Début de sa propre carrière politique

En 2006, elle divorce de Charles Taylor et assure prendre ses distances avec l’ancien président. Pourtant, elle ne reconnaîtra jamais les crimes commis par son mari. « Je ne vois toujours pas comment il pourrait être tenu responsable de ces exactions, commises par différents groupes armés », avait-elle ainsi déclaré, en 2012, au moment de la condamnation de Charles Taylor à 50 ans de prison pour crimes de guerre et crimes contre l’humanité en Sierra-Leone.

Jewel Howard-Taylor lance alors sa propre carrière politique. Élue sénatrice en 2006 dans le comté de Bong, le troisième plus peuplé du pays, sous les couleurs du parti national patriotique (NPP), elle devient peu à peu un personnage incontournable.

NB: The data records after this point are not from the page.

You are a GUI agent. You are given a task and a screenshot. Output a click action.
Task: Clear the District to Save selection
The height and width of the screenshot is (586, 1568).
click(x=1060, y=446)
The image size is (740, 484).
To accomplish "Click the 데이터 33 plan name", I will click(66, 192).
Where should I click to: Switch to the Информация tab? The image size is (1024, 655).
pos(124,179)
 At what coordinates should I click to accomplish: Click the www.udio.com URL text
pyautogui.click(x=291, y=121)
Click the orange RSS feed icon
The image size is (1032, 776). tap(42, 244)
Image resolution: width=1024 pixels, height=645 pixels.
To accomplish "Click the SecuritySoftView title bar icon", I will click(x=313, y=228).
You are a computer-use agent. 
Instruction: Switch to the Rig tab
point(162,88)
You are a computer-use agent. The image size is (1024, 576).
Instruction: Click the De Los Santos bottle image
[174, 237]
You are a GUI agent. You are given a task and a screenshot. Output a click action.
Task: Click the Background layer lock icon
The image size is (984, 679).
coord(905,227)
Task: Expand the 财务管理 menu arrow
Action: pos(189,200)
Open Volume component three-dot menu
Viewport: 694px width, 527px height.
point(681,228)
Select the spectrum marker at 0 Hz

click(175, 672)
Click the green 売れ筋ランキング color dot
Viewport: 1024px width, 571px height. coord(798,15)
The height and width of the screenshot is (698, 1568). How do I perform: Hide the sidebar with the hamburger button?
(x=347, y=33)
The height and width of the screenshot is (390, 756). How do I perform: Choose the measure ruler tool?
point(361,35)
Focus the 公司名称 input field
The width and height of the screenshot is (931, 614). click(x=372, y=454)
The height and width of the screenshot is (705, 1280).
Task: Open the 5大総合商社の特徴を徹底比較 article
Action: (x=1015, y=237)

En 2012, elle manque ainsi d’une seule voix la présidence de la Chambre haute. La même année, elle porte une loi controversée criminalisant l’homosexualité. Le texte prévoit que les comportements homosexuels soient passibles de la peine capitale. Il ne sera finalement pas adopté.
Le ticket gagnant : s’allier à George Weah

Figure de premier plan de la vie politique libérienne, elle se prend alors à rêver du palais présidentiel. Finalement, elle décide de s’allier à George Weah pour l’élection de 2017 en prétendant au poste de vice-président. Un ticket gagnant. Jewel Johnson-Sirleaf a notamment permis à l’ancien footballeur de s’assurer les votes des anciens partisans de Charles Taylor et du comté de Bong, où il a recueilli 70% des voix, selon les résultats provisoires publiés par la commission électorale le 28 décembre.

Pendant la campagne, Jewel Howard-Taylor a joué un rôle majeur. Dans l’entre-deux-tours, alors que des craintes émergeaient face au report de sept semaines du second tour, elle s’était notamment entretenue avec de nombreuses délégations étrangères et des diplomates. Certaines sources estiment désormais que cette femme pourrait être le cerveau de la présidence Weah.